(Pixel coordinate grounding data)

*****

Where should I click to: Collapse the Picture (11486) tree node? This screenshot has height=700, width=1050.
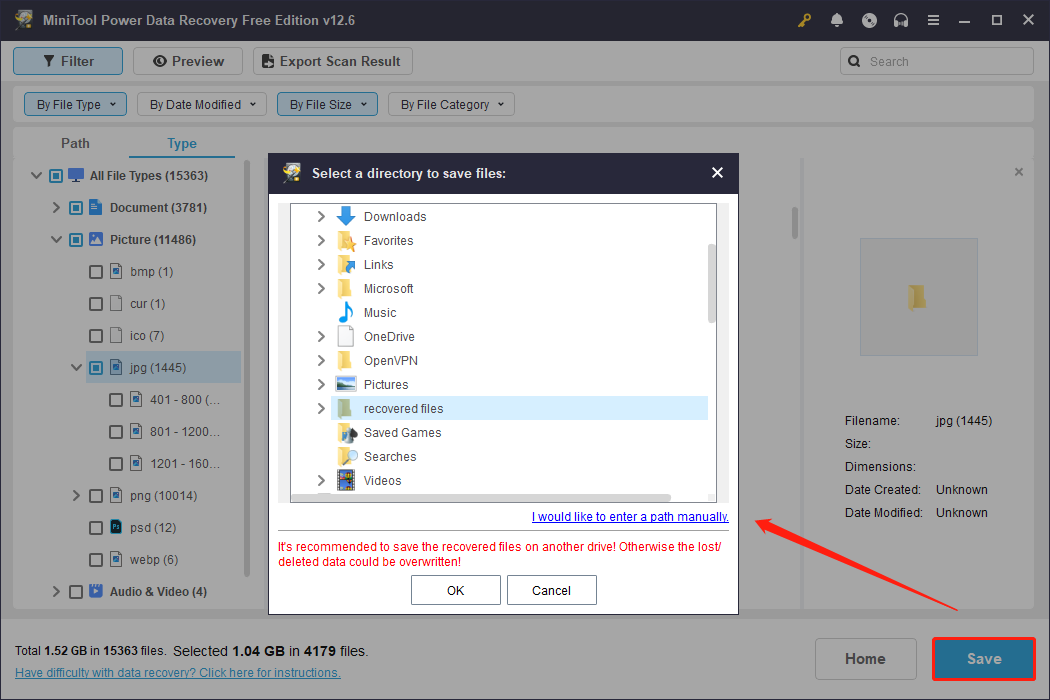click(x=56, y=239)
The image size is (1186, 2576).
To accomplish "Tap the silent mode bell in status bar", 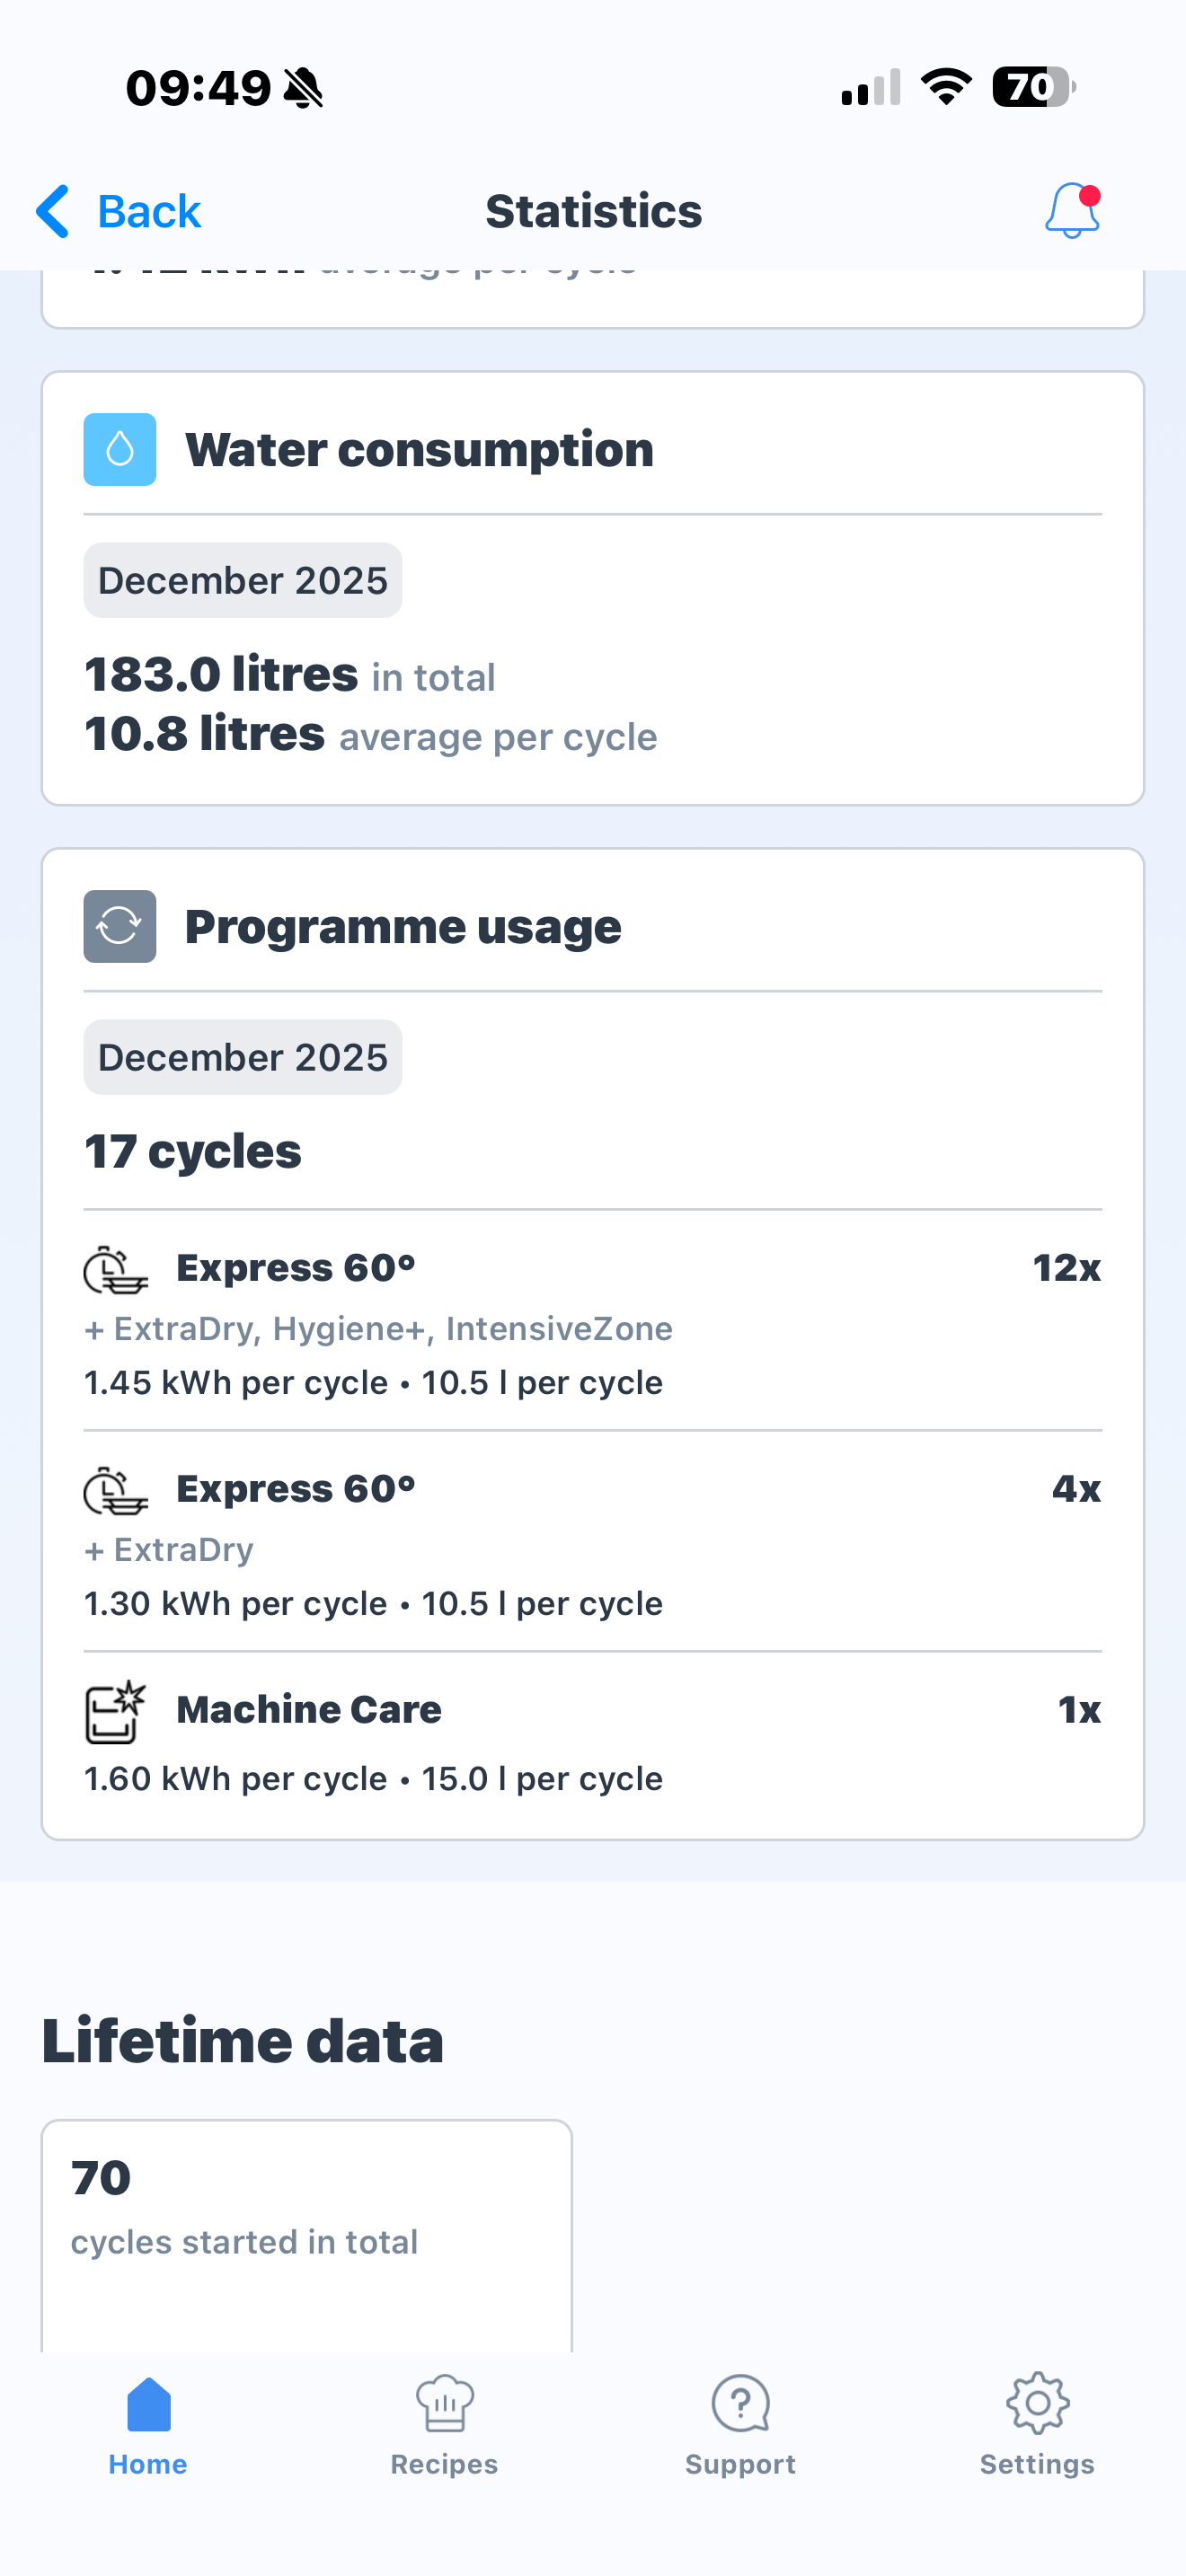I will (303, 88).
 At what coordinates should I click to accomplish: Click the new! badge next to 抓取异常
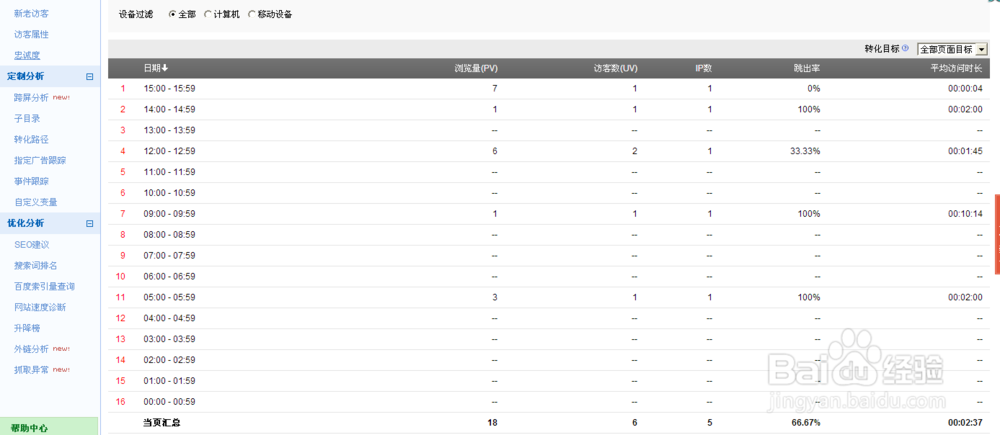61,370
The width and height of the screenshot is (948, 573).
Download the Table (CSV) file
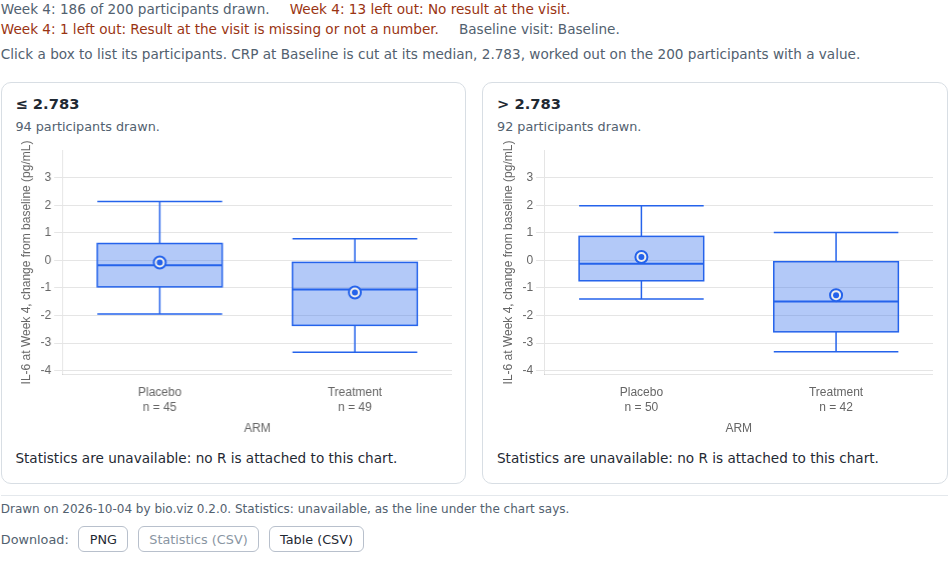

*****

• **Description of the task**: An exact copy is needed of the lines running from the one with "At what coordinates" through the end of the data above, and of those lines only, without pictures.

• **Task response**:
 At what coordinates should I click to accomplish: Click the new! badge next to 抓取异常
61,370
The width and height of the screenshot is (948, 573).
Download the Table (CSV) file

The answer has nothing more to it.